At Kariet Arekmane a path leads out, opposite the village mosque, past salt pans and a pumping station (right-hand side) to an extensive area of salt marsh. This is covered by the fleshy-stemmed marsh glasswort or salicornia: a characteristic “salt plant” or halophyte, it can survive the saline conditions through the use of glands which excrete the salt. The insect life of the salt marsh is abundant, including damselflies, brightly coloured grasshoppers and various ants and sand spiders. The birds are even more impressive, with black-winged stilt, greater flamingo, coot, great-crested grebe, and various gulls and terns wheeling overhead.

Further along the coast, a walk east of the resort of Ras el Ma demonstrates the means by which plants invade sand dunes: a sequential colonization is known as “succession”, where one plant community gradually cedes to the next as a result of its own alteration of the environment. Typical early colonizers are marram grass and sea couch, which are eventually ousted by sea holly and sea spurge and finally by large, “woodier” species such as pistacihu, juniper and cistus species. Whole sequences can be seen occurring over time along the beach. The area attracts a variety of interesting sea birds as well, including the internationally rare slender-billed curlew and Audouin’s gull (thought to breed on the adjacent offshore Chafarinas Islands). Other more familiar birds include dunlin, Kentish plover and oystercatcher.

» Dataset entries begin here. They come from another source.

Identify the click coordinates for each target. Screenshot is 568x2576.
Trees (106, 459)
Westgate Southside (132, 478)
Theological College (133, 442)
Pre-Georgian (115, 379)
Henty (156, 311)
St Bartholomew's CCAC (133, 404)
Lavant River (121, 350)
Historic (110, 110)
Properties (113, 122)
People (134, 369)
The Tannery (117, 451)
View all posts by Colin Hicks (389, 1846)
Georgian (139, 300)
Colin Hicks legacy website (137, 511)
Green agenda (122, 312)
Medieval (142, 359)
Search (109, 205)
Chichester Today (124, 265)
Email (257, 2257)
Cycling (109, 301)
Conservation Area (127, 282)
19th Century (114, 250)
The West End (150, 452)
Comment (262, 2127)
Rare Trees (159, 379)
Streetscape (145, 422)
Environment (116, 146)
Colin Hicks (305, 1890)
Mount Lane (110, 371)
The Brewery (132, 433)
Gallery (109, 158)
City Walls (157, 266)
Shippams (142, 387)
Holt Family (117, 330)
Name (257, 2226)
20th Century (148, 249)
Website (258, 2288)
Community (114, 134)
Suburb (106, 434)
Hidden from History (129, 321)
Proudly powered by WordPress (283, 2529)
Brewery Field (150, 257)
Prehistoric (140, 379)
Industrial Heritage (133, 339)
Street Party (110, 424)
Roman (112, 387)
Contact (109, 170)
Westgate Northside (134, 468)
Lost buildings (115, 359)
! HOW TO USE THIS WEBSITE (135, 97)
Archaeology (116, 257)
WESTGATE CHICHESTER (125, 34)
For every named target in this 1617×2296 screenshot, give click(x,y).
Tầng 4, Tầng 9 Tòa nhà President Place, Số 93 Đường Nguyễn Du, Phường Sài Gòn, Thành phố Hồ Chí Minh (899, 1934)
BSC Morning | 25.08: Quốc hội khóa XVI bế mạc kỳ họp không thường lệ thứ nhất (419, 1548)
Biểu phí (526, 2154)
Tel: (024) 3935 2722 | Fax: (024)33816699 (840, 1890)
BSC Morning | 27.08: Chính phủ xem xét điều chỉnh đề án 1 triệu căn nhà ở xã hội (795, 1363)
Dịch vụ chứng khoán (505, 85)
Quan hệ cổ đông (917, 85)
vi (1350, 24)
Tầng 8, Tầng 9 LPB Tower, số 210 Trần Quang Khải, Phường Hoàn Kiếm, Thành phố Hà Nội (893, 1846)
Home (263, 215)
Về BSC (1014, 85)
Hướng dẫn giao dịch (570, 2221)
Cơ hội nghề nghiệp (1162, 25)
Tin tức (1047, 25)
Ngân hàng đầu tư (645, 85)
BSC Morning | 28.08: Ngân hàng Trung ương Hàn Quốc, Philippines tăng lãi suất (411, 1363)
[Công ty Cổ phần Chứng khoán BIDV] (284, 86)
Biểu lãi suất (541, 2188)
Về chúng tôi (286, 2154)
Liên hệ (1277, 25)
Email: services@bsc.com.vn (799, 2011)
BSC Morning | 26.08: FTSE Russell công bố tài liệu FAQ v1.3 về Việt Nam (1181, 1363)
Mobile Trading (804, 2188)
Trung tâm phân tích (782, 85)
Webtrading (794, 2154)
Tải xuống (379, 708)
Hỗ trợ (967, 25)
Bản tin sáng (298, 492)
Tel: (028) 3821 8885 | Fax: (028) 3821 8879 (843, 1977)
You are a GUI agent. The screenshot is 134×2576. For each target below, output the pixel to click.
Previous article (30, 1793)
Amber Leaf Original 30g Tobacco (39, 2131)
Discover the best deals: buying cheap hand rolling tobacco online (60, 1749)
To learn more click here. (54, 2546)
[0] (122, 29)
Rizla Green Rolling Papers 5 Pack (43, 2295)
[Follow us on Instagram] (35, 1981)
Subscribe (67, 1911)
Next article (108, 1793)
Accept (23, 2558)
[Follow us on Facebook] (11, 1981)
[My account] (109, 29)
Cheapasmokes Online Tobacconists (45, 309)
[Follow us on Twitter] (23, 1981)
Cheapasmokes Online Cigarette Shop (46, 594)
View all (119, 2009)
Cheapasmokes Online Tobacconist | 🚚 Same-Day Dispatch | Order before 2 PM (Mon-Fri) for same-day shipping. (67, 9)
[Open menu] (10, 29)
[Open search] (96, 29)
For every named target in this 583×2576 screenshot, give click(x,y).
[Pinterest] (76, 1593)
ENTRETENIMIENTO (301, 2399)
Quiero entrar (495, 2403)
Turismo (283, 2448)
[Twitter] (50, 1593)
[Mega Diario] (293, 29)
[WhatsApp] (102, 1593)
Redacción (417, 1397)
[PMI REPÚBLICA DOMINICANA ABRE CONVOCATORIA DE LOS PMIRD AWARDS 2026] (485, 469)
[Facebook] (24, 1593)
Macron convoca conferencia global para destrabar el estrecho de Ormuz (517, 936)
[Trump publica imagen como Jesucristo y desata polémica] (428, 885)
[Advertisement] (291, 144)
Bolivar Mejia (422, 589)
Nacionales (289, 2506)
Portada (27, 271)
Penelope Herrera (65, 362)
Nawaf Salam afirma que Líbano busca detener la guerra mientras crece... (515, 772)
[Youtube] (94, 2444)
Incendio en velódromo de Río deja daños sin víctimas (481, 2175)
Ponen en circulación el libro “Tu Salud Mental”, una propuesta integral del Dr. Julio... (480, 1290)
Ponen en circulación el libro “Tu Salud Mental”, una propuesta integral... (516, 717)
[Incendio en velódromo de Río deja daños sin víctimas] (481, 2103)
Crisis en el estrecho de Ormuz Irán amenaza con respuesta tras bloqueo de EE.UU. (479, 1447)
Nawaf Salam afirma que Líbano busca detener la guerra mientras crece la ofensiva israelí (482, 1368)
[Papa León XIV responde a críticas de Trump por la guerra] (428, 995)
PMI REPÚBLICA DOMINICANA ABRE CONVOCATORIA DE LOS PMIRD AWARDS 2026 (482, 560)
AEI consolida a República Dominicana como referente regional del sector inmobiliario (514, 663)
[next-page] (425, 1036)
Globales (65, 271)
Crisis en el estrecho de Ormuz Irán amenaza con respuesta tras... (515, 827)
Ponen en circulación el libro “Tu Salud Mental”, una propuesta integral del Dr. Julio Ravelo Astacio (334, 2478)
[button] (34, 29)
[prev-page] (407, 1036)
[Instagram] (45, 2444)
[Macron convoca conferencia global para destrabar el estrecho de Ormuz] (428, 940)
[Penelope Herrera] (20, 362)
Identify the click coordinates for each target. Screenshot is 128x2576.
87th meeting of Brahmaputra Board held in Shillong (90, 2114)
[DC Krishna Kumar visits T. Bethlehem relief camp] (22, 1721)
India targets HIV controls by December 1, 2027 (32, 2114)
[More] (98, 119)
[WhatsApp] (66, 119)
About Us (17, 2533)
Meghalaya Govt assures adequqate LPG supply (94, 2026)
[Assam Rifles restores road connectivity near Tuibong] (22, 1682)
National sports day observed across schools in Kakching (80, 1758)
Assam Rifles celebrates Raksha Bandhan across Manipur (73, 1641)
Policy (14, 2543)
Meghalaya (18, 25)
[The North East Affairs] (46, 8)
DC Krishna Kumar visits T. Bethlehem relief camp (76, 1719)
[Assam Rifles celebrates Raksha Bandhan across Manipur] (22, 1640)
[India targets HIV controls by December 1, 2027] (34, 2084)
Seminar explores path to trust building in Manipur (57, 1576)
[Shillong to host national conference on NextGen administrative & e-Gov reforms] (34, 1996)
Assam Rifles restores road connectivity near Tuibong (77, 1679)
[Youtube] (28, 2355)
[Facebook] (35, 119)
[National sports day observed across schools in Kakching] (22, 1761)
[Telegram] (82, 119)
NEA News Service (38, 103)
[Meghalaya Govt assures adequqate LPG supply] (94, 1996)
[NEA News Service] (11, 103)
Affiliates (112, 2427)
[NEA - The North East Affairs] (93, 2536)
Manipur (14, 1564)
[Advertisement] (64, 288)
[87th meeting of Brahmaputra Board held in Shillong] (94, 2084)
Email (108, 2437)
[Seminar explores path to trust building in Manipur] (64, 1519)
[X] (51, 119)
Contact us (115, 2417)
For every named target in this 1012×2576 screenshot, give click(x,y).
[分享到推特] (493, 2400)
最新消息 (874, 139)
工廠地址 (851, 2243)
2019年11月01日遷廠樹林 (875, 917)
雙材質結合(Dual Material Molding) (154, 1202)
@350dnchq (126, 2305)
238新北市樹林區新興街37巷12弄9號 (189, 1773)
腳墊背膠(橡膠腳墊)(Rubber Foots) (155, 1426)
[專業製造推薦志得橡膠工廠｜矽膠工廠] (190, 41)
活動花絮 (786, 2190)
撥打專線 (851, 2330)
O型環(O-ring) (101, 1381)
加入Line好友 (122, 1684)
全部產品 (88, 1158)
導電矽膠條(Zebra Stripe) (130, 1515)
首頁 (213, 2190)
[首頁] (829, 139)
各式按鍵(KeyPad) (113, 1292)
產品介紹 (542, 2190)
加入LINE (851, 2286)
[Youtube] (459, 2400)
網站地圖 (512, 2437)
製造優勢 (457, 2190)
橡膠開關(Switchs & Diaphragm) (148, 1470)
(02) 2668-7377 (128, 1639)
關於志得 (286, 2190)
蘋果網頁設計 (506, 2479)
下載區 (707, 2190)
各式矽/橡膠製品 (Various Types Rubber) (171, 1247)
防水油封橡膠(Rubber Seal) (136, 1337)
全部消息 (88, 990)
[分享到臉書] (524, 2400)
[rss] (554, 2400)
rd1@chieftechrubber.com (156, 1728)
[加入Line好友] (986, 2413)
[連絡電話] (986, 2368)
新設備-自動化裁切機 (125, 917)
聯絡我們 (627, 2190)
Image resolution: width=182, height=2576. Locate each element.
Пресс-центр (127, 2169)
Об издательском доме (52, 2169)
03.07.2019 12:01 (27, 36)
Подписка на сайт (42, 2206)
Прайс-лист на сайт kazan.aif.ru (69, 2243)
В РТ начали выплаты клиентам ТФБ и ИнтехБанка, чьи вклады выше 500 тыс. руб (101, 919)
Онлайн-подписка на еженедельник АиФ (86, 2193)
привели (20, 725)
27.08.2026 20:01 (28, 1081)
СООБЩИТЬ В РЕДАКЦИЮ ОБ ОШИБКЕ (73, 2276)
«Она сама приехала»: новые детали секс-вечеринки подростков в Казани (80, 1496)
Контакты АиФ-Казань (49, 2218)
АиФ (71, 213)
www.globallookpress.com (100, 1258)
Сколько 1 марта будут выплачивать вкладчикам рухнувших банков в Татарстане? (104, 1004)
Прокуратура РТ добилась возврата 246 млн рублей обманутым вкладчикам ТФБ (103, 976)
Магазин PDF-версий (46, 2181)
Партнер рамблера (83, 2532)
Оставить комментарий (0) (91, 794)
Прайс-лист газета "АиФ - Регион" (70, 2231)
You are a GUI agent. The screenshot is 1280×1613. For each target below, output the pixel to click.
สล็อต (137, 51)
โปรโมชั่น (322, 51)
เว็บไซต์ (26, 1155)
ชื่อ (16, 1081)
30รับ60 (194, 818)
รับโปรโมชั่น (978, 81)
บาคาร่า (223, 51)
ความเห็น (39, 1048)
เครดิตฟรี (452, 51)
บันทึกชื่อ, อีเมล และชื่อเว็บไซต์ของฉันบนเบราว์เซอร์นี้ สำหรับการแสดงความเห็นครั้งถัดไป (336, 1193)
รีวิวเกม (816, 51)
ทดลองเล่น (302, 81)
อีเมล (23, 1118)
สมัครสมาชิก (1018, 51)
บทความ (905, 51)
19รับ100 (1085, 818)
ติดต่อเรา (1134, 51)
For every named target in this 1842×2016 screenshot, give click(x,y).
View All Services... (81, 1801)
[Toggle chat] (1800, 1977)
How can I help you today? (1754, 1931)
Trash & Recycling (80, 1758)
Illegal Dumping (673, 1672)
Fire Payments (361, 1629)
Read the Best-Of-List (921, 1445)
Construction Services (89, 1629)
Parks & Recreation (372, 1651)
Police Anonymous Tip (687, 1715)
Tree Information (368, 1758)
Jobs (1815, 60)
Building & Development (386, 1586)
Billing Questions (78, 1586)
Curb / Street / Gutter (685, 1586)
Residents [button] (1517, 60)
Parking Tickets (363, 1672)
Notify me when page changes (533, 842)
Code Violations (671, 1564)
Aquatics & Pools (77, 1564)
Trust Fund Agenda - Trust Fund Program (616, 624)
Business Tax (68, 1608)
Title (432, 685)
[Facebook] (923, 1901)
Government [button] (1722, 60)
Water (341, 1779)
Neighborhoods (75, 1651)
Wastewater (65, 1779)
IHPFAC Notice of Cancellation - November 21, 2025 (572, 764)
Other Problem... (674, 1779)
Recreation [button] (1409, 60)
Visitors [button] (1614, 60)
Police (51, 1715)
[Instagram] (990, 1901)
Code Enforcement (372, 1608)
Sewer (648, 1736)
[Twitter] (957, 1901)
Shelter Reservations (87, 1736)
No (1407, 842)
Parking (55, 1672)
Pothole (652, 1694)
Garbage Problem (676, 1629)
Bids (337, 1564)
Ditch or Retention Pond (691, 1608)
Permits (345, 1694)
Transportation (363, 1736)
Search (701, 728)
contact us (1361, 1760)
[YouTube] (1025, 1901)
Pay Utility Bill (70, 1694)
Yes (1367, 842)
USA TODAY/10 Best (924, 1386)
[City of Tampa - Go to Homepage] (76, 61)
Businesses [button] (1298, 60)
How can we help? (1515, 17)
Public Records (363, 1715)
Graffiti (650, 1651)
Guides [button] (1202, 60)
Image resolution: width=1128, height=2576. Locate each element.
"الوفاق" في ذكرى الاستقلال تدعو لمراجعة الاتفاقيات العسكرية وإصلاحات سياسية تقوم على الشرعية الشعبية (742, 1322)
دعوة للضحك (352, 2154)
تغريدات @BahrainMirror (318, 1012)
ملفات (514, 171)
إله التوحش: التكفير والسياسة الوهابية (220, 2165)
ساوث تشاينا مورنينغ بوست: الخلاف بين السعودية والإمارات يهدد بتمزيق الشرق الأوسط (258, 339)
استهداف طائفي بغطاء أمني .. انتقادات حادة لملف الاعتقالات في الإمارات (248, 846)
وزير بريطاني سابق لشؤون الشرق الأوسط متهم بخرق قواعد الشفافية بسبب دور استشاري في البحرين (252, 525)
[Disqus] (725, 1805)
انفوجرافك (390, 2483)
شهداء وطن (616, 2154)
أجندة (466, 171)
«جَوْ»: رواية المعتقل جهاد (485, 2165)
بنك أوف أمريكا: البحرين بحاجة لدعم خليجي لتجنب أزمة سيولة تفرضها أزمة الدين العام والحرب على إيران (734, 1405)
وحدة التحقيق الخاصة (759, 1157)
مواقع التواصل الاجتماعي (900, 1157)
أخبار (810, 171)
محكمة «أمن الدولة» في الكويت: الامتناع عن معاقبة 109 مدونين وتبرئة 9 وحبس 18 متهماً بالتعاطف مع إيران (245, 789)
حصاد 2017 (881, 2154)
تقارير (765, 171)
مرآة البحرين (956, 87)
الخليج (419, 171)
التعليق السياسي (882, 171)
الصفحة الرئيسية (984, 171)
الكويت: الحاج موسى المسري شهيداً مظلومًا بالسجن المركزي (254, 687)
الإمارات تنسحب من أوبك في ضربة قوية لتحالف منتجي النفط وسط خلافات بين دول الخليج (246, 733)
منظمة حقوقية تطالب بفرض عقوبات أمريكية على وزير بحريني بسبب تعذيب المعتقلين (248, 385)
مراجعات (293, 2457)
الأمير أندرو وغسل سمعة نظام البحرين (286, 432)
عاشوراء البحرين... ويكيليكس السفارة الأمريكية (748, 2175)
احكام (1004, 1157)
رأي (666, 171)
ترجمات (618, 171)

Even further along the coast is the freshwater lagoon system that marks the mouth of the Oued Moulouya. The lagoons here are separated from the sea by a remarkable series of sand spits, no more than fifty metres across, and the birdlife is outstanding. Secluded among the reedbeds, it is possible to locate grey heron, white stork and little egret while the water’s surface is constantly patrolled by the ever-alert black terns and kingfishers. Other varieties that you should manage to spot, wading in the shallows, are redshank, spotted redshank (in summer) and black-tailed godwit. The mouth and adjacent wetlands are, however, under serious threat from tourism development. In response to local and international pressure, a small parcel of wetland encompassing the mouth has been declared a protected area funded by, among others, the Global Environmental Fund and UNDP. Bird hides and information signboards have been erected along a marked walking path.

The Spanish-owned Islas Chafarinas, incidentally, are another important wildlife site, which has been declared a nature reserve. The three small islets support the Mediterranean’s largest sea-bird colonies; sadly, the endangered monk seals disappeared from the islands in the 1990s and haven’t been seen since.